Philippe Poirrier's contribution explains the French cultural policy from 1981 to 2003; the role of key-figures such as André Malraux and Jack Lang; the role of the Ministry of Culture and of the government in general; as well as the differences in matters of cultural policy between the Left and the Right, and the influence of each President of the Republic. The last contribution, by Michael Behrent, "Religion, Republicanism, and Depoliticization: Two Intellectual Itineraries--Régis Debray and Marcel Gauchet," explores the works of two contemporary figures in French political thought, both interrogating the relation between religion and politics--a timely topic in France and a problematic relationship within the context of French republicanism. Behrent shows the evolution of their respective thought and the centrality of the religious question, despite the great difference of their political thoughts (pp. 347-348). The two last contributions are also the ones dealing with the most recent history, right into the twenty-first century.
The afterword by François Dosse, author of the imposing History of Structuralism (1997) is important methodologically. It provides us with a clever and engaged discussion of the discipline of intellectual history and of its recent evolution in France. He argues that intellectual history has progressively developed into an "autonomous research space" situated "at the crossroads of traditional history of ideas, history of philosophy, history of mentalities and cultural history" (p. 356). In this context of "epistemological indeterminism" (Delacroix), intellectual history becomes a careful movement between different methods: "without imperial ambitions, intellectual history simply aims to bring together works, their authors and the context that bore them, and to do so in a way that refuses the apparent alternative between an internalist reading of works and an externalist approach that privileges networks of sociability" (p. 355). After explaining the approach he set up in History of Structuralism, he concludes with elements of reflection on current historiography, proposing to contemporary historians the task of a "second-degree" history, where historians gain consciousness of this specific status of their discourse, "pursuing the convergences between the history of thought and history tout court" (p. 363).

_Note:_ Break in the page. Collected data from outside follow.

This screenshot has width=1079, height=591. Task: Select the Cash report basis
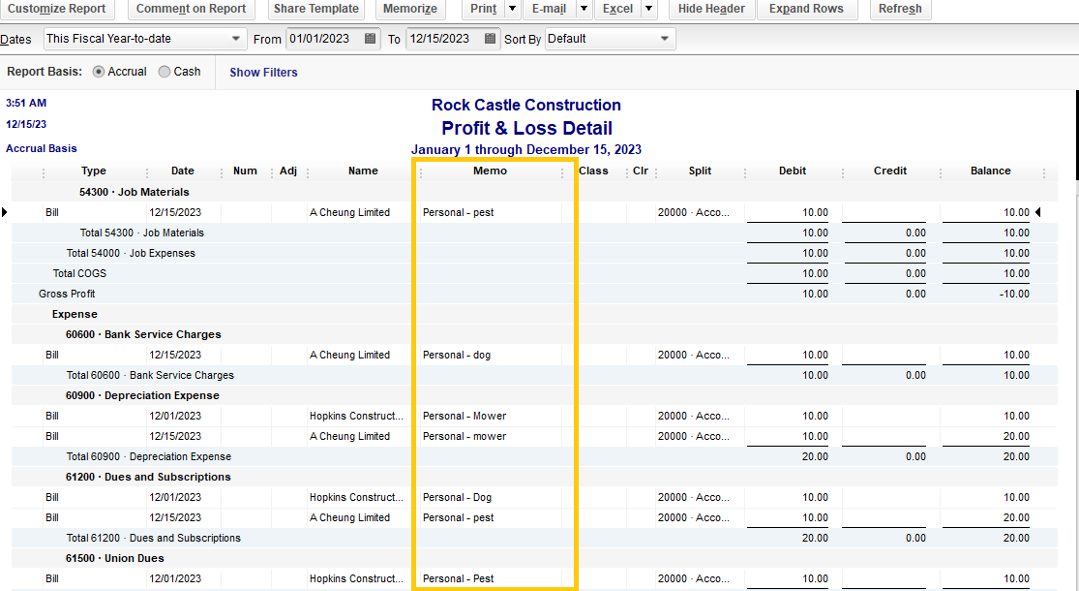coord(164,71)
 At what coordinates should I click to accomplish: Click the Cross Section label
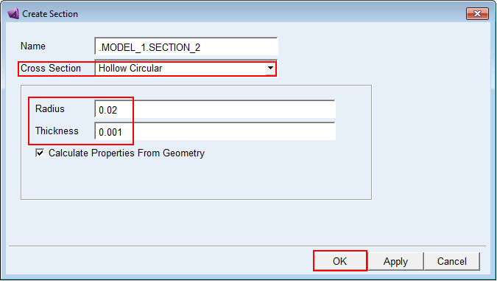click(51, 69)
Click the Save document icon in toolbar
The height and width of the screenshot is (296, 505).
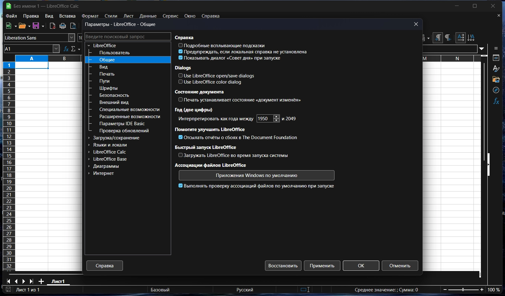(36, 26)
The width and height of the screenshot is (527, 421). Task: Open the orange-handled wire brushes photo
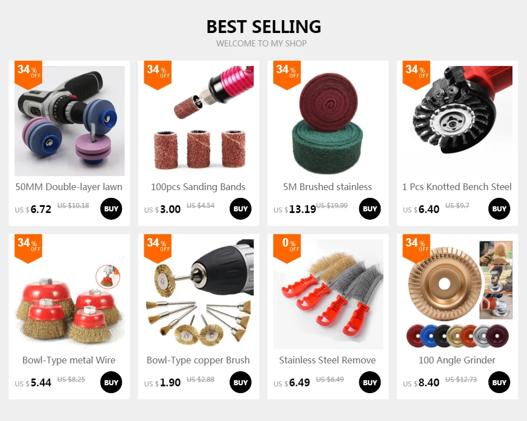[328, 294]

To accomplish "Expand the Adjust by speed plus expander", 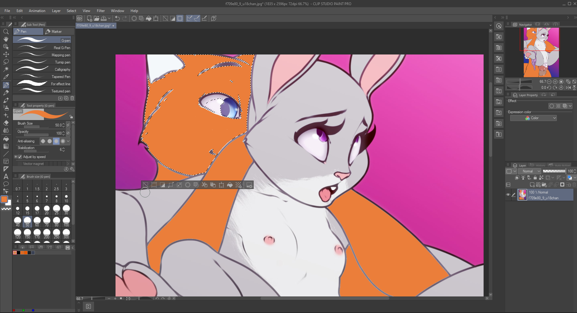I will click(16, 157).
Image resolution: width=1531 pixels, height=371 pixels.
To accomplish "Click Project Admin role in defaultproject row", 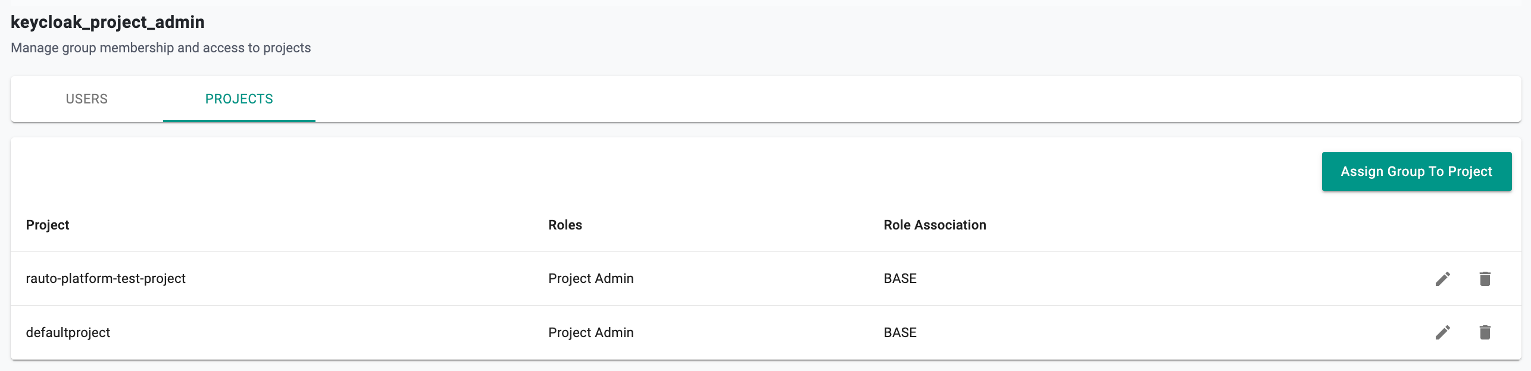I will [x=590, y=332].
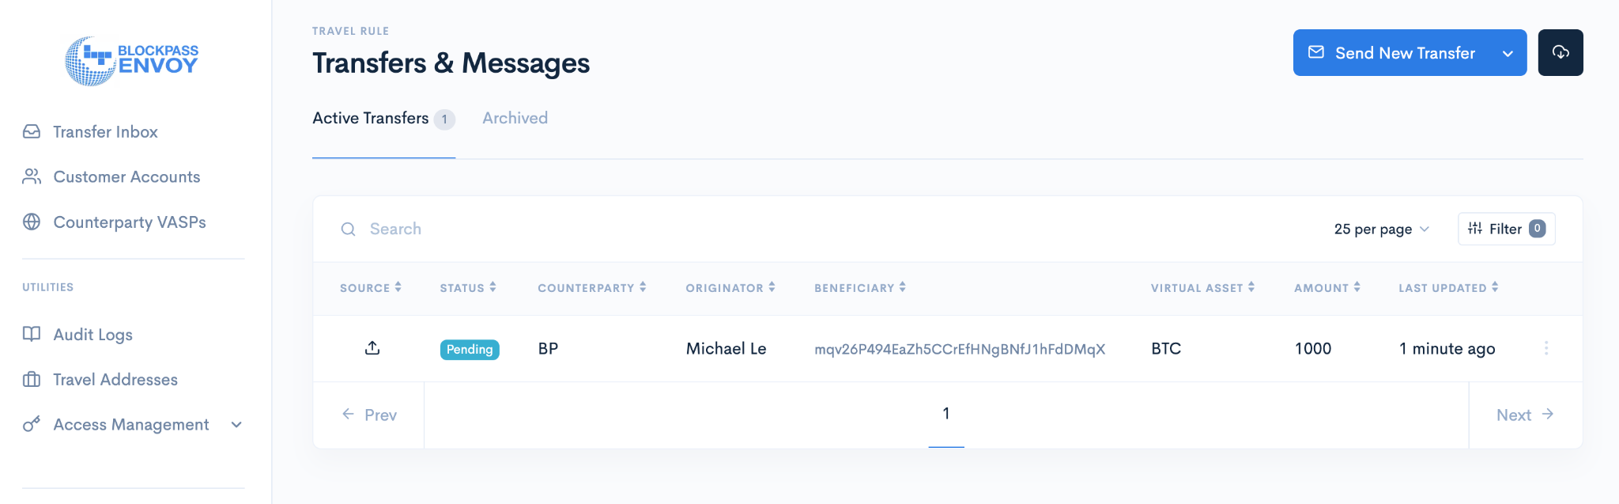Expand the Send New Transfer dropdown arrow
Viewport: 1619px width, 504px height.
[1508, 54]
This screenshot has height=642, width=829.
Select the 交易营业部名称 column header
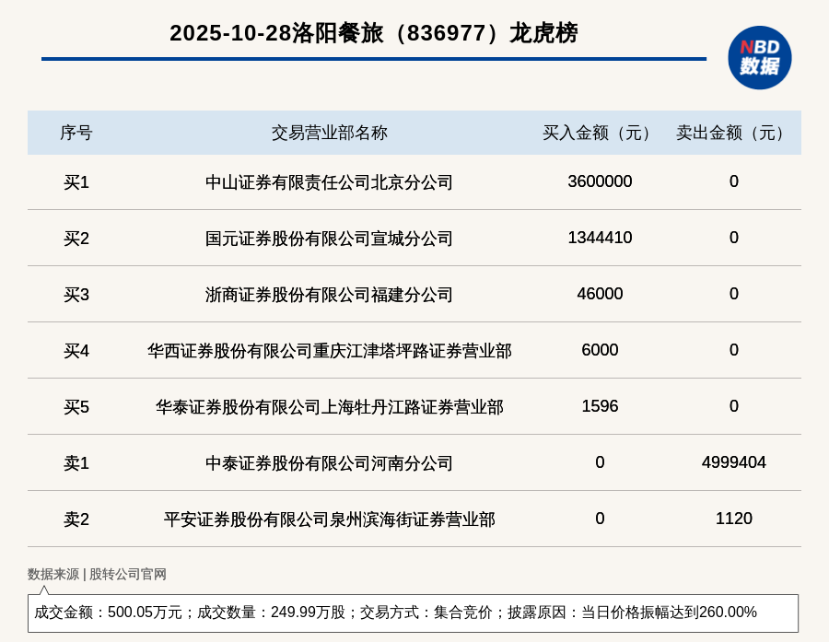tap(329, 133)
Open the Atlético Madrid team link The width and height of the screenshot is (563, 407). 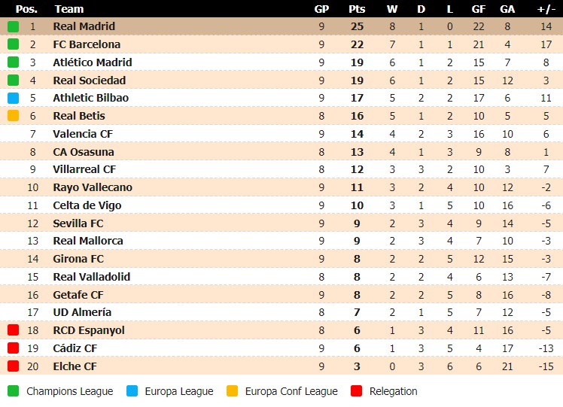point(93,62)
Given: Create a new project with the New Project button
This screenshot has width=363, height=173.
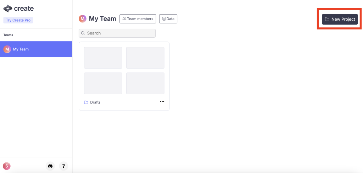Looking at the screenshot, I should click(340, 19).
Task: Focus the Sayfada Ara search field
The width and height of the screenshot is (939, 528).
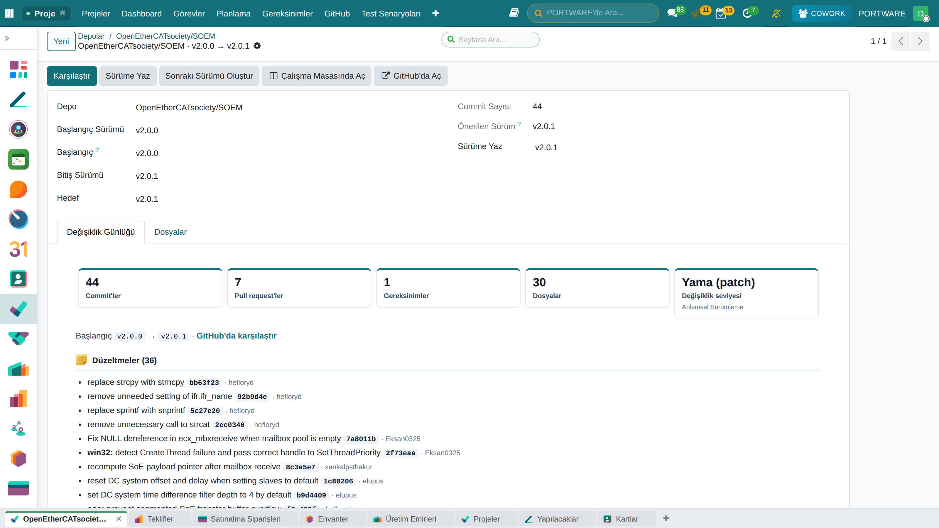Action: pos(490,39)
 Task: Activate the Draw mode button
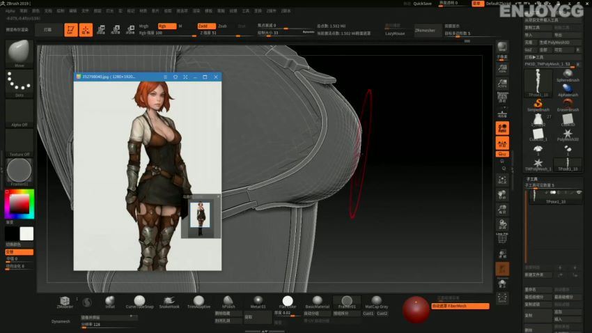(x=86, y=29)
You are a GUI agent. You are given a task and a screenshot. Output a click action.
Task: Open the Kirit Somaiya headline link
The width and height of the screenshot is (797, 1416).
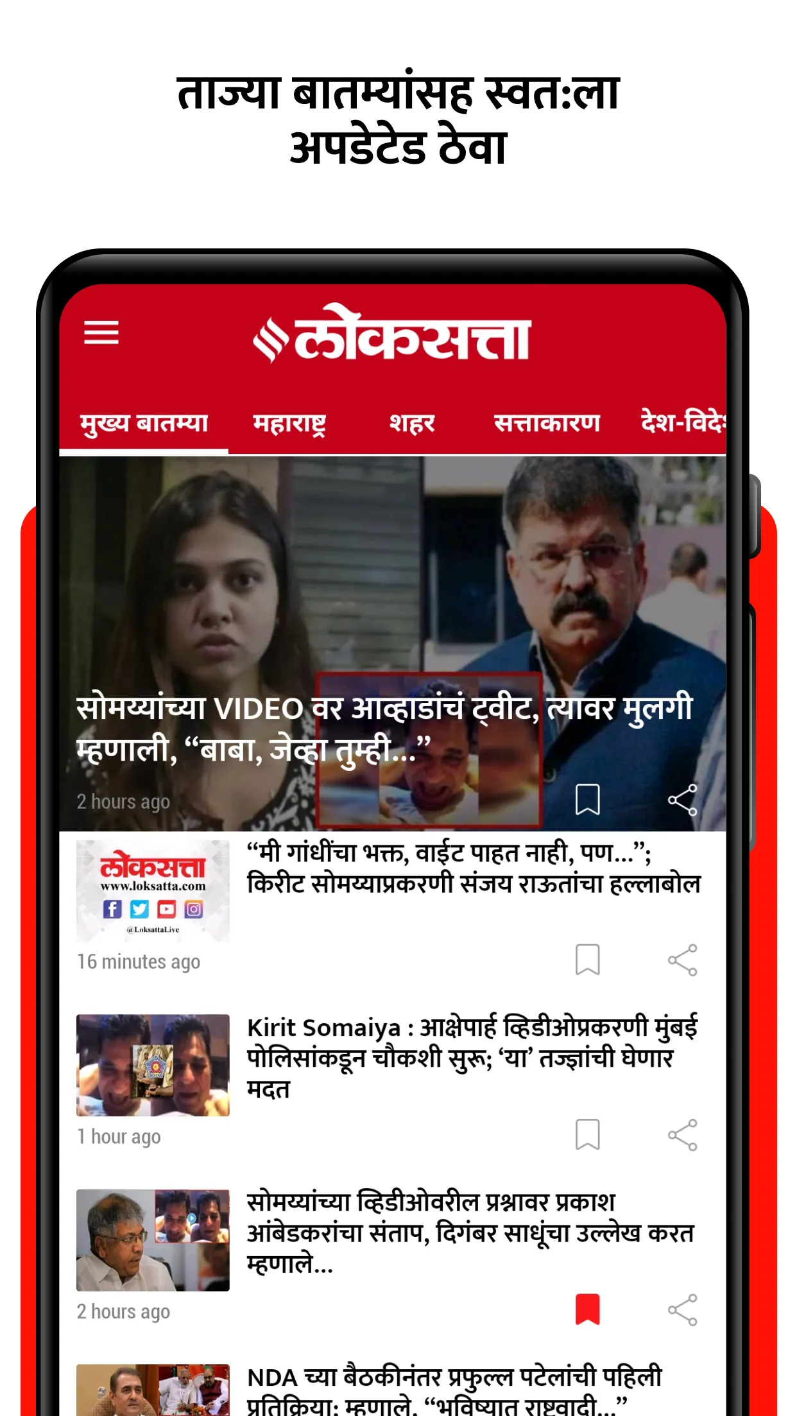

In brief, the parti pris of the edited work is clear. It is a work of intellectual historiography, setting itself in contrast to the predominant reception of French thought in North America; it does not propose a theoretical reworking or commentary of philosophical or literary texts and it shies away from authors traditionally associated with French theory, post-Marxism, poststructuralism or postmodernism. Thus the reader finds none of the usual suspects of French thought here--such as Michel Foucault, Jacques Derrida, Gilles Deleuze, Jean-François Lyotard or Jean Baudrillard. Also, because of the heterogeneity of the contributions and the arbitrary choice of the authors under study, the volume does not provide the reader with an overall picture of post-World War II intellectual and cultural history in France. This was not its goal. Instead, the book is successful in presenting an alternative picture of the postwar French intellectual landscape, rich in details and carefully researched. However, we are far from the end of an era announced in the introduction: French theory has always been an inadequate and artificial category, and, if we concede that its limits have been shown and accepted nowadays, it remains that French theorists have not said their last word. For instance, with some of Michel Foucault's lectures at the Collège de France still to be published and translated, or with the success in Paris of Alain Badiou's current seminars, we cannot help but think that the work of French theorists is richer and longer-lasting than many of the other intellectual productions of the period.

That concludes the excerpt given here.